D'autres grandes villes du pays s'embrasent
Comme mercredi, les violences s'étendent à plusieurs grandes villes du pays. Des tirs sont entendus à Alexandrie (dans le nord de l'Egypte), Beni Soueif et Fayoum au sud du Caire, et dans la ville touristique de Hurghada sur la mer Rouge. Le ministère de l'Intérieur fait état de plusieurs attaques des pro-Morsi contre des postes de police. Des sources médicales et de sécurité annoncent 44 morts dans différentes autres provinces.
Le retour au calme avec le couvre-feu ?
A 19 heures, le couvre-feu, instauré mercredi, entre en vigueur dans 14 des 27 provinces du pays, dont celles des deux plus grandes villes, Le Caire et Alexandrie. Les autorités multiplient les appels à la population, notamment via la télévision d'Etat, à respecter cette mesure, pour laquelle tout contrevenant risque la prison.
Les images retransmises en direct par des chaînes locales montrent tout autre chose. Dans la soirée, des heurts et des incendies éclatent en plusieurs endroits du Caire. A Suez, dix personnes sont tuées par les forces de l'ordre, lors d'une manifestation bravant le couvre-feu, selon des sources de sécurité.
En fin de soirée, au Caire, la police assiège une mosquée où sont retranchés des islamistes. Des coups de feu retentissent, selon des responsables de la sécurité.
Les islamistes appellent à défiler tous les jours
Une heure après l'entrée en vigueur du couvre-feu, l'Alliance contre le coup d'Etat, la coalition islamiste égyptienne, appelle à mettre fin aux manifestations, avec la dernière prière de la soirée. Mais les islamistes demandent aux partisans du président déchu de manifester quotidiennement et "pacifiquement", à partir de samedi, pour dénoncer le "massacre" de mercredi.
L'Europe se concerte pour parler d'une seule voix
Les dirigeants des principaux pays européens ont entamé des consultations afin de tenter de définir une position commune.

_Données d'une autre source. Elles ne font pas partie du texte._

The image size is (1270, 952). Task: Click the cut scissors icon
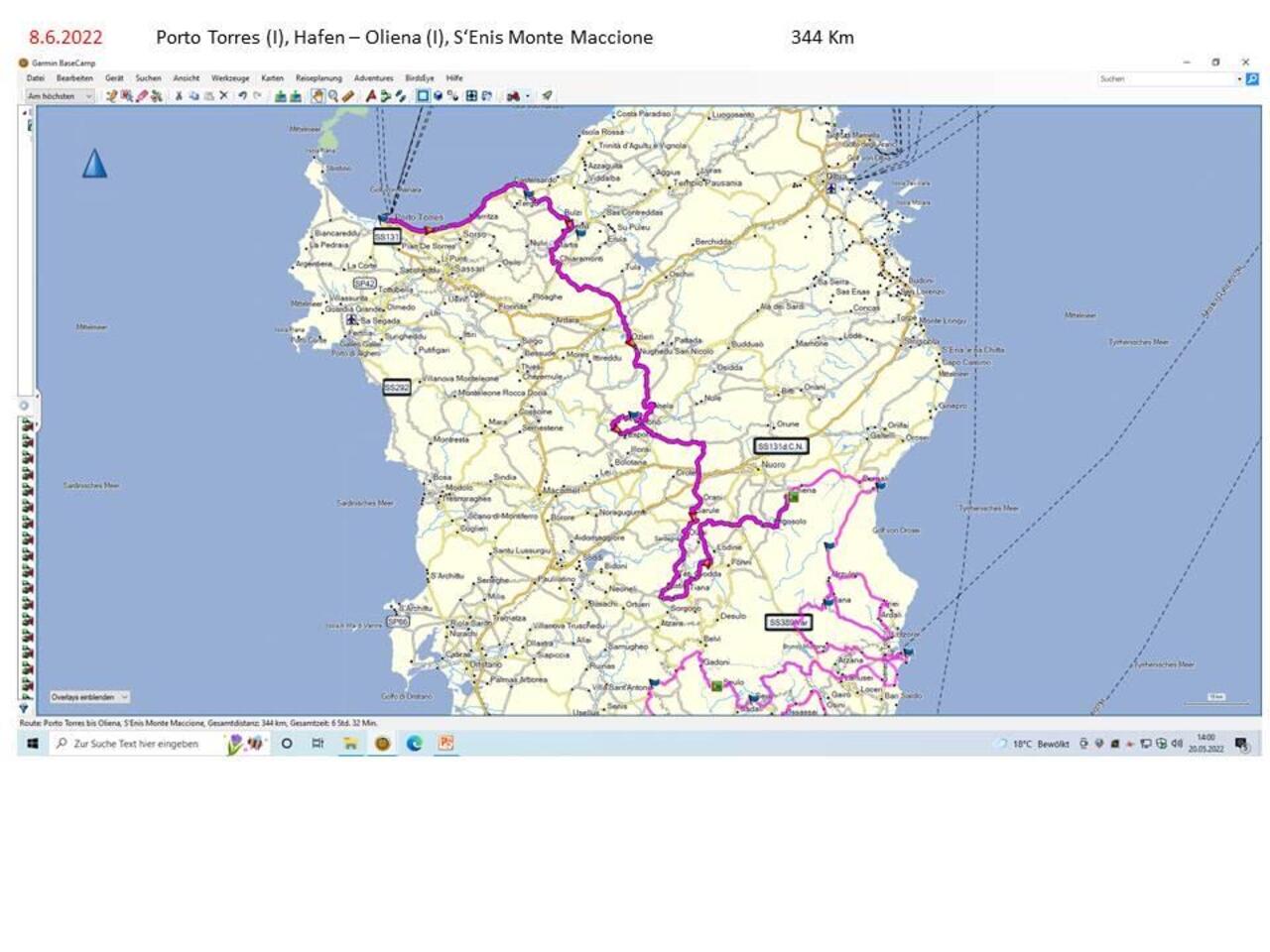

François Hollande s'est entretenu successivement par téléphone avec la chancelière allemande Angela Merkel, avec le président du Conseil italien Enrico Letta et avec le Premier ministre britannique David Cameron.
Paris, Londres, Berlin et Rome ont appelé à une réunion d'urgence des ministres des Affaires étrangères de l'Union européenne et ont évoqué une possible révision des relations diplomatiques avec l'Egypte.